2-Chloroethyl-N-nitrosoureas are highly active anti-neoplastic drugs in clinical use for many years. Therapy with these DNA cross-linking agents is limited by their toxic side effects, cumulative and delayed bone marrow toxicity being the main dose-limiting one. Since the intrinsic anti-tumour activity of the nitrosourea group is very high, coupling to appropriate carrier molecules represents a challenge for target-orientated chemotherapy. Many human tumours contain receptors for steroid hormones. Therefore, 2-chloroethyl-N-nitroso-carbamoyl(CNC)-amino acid derivatives have been developed that are linked to steroid hormones. In the series of oestradiol (E2)-linked analogues CNC-L-alanine-E2-17-ester was significantly superior to other E2-linked congeners and to the unlinked equimolar mixture when tested against hormone-dependent N-methyl-N-nitrosourea-induced mammary carcinoma of the rat.
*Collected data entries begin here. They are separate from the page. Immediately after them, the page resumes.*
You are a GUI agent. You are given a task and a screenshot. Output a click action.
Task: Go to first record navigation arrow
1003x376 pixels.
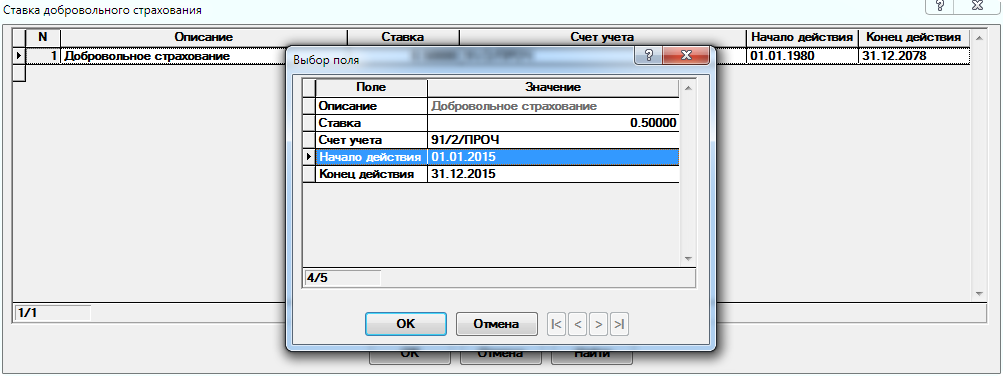(557, 324)
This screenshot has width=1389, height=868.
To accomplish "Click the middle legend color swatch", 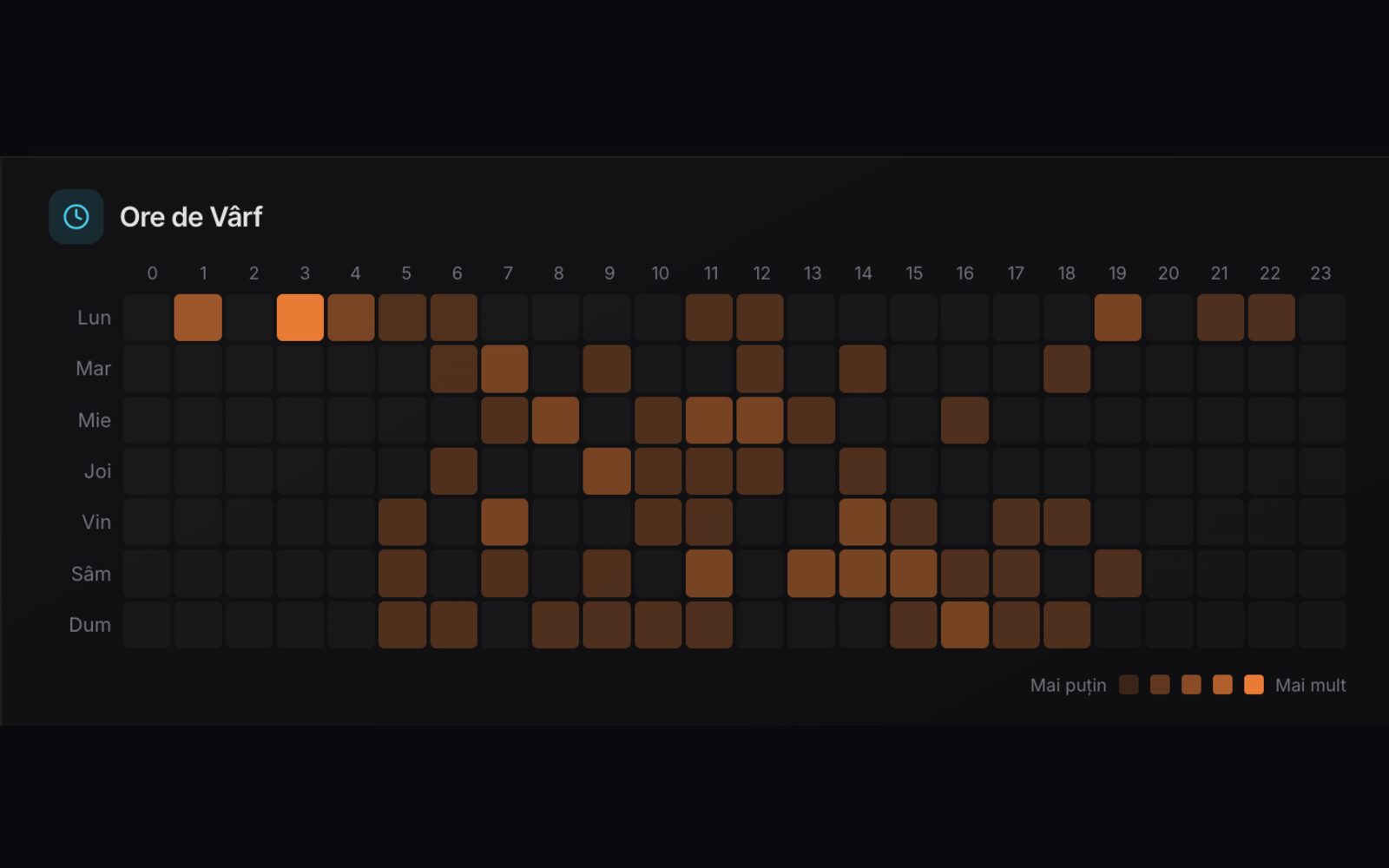I will click(x=1191, y=685).
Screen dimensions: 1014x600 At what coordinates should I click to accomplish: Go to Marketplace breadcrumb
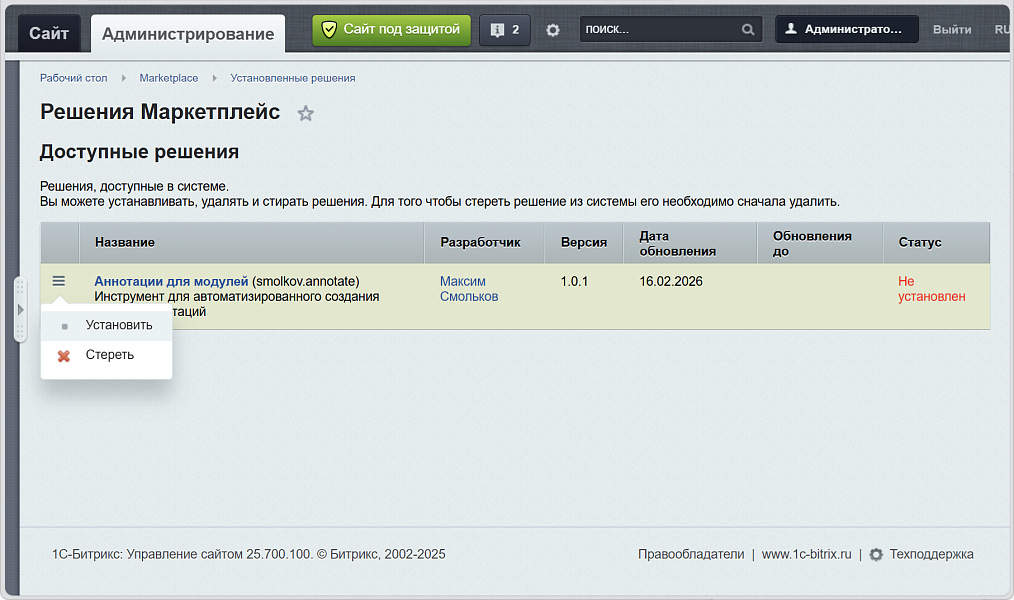(169, 78)
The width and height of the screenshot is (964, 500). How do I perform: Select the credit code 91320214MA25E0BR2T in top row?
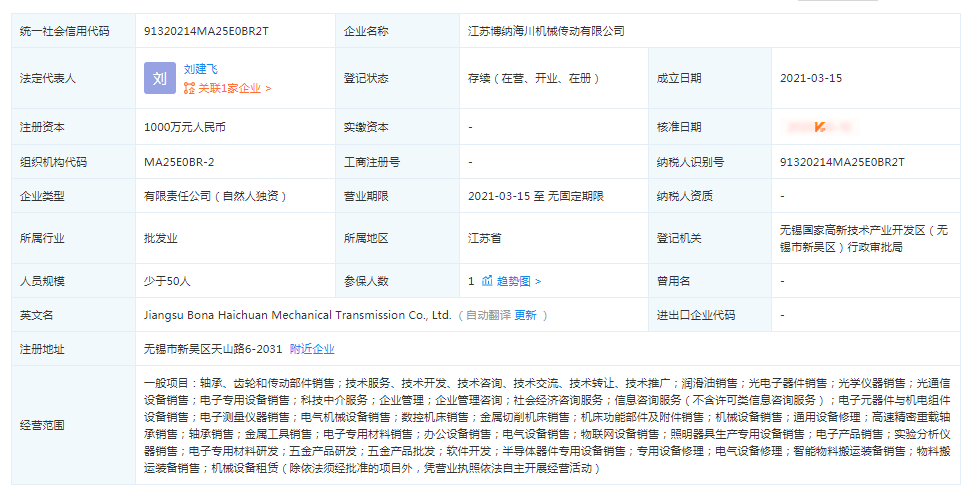point(206,31)
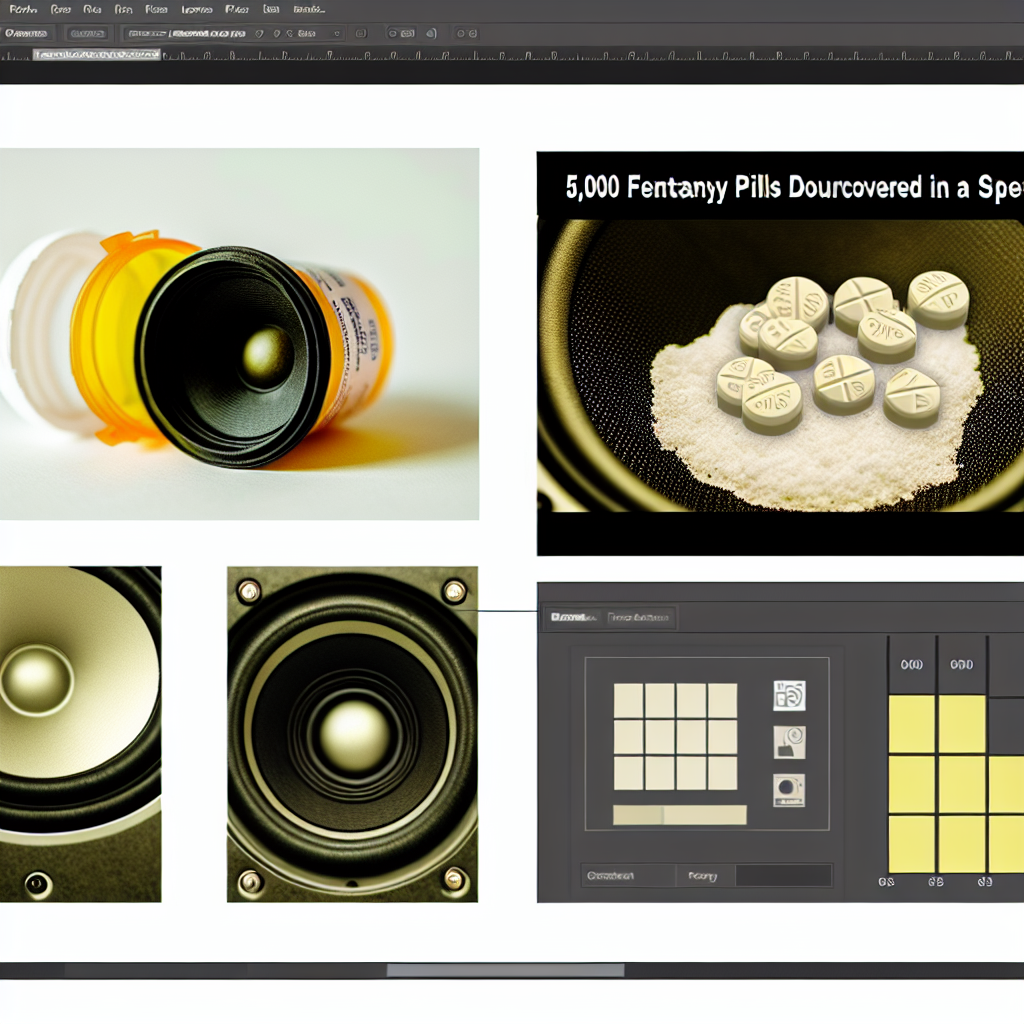Click the speaker icon in the dark panel
The width and height of the screenshot is (1024, 1024).
pos(789,696)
Relevance of E2 receptor contents for therapy with E2-linked drugs is evidenced by loss of superiority of this analogue in hormone-independent mammary carcinomas. Some androgen-linked CNC-amino acids showed substantial affinity to the androgen receptor and in part also to the progesterone receptor. A preliminary study in rat leukaemia L5222 revealed the CNC-L-alanine-dihydrotestosterone-17-ester to be highly active. Studies with hormone-dependent tumour models are under way.